Indeed, even the Prime Minister has admitted that he perhaps overstated the progress made when he said,

    "I in no way pretend that the agreement solves the whole problem--that would be a foolish illusion and it would be wrong to suggest it".

His definition of real progress certainly owes more to the fantasy league of European Summit triumphs than to reality.

But what does all this say for the Government's claim for leadership in Europe and to standing up for Britain's interests in Europe? Clearly, the Prime Minister was serious when he said that he would never be isolated in Europe even if it meant sacrificing the interest of Britain. With that approach such a Government could never be able to emulate the success of the previous government in negotiating key concessions to our national interest such as our rebate and our opt-out of monetary and economic union.
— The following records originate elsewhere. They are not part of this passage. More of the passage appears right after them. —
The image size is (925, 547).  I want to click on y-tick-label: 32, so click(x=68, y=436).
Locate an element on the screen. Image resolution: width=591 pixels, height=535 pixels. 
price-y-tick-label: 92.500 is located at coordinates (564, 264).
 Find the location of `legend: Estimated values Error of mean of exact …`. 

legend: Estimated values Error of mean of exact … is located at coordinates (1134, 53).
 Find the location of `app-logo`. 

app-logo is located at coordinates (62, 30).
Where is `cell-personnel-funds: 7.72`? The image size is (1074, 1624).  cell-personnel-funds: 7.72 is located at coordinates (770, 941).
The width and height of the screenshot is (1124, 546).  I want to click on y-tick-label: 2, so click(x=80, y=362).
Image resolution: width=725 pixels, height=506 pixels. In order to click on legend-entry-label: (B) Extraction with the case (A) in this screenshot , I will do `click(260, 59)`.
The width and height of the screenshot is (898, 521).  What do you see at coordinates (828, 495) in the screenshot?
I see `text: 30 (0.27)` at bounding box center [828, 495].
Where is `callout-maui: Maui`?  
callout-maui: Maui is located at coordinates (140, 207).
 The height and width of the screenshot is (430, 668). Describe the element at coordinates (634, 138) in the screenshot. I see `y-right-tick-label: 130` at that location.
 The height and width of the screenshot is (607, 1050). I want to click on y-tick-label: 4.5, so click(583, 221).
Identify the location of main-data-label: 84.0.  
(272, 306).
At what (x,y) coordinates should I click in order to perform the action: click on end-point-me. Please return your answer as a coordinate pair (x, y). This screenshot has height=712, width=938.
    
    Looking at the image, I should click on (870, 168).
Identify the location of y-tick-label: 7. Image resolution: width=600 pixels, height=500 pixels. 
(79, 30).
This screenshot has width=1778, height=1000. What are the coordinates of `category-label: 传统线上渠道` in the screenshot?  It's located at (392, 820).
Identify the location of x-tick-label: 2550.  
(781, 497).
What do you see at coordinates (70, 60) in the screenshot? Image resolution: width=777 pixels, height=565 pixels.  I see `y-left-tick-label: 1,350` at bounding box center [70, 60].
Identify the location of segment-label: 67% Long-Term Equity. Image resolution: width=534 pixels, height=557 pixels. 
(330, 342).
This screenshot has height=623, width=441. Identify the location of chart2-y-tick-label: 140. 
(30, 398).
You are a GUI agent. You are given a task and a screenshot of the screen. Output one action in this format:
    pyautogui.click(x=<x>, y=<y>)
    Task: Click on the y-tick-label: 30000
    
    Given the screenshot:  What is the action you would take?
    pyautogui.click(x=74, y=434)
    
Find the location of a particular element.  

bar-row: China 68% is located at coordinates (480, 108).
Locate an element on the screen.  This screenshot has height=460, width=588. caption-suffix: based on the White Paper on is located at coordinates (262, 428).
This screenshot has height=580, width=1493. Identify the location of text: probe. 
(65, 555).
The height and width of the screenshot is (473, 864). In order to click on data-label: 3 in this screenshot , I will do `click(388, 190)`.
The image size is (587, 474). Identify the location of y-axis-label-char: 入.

That is why this evening I have tabled this amendment to consider the legal protection for British fishermen afforded by the Treaty of Amsterdam, for the truth is that it affords no legal protection. The Government's guarantees have come to nothing; their promises to fishermen are broken; their deal is worthless and they clearly do not regard the fishing industry as key to British interests.

So in the light of that and in the light of the amendment I have tabled, I look forward to the Minister's reply regarding how Amsterdam has given our fishermen anything besides zero guarantees and zero prospects. I beg to move.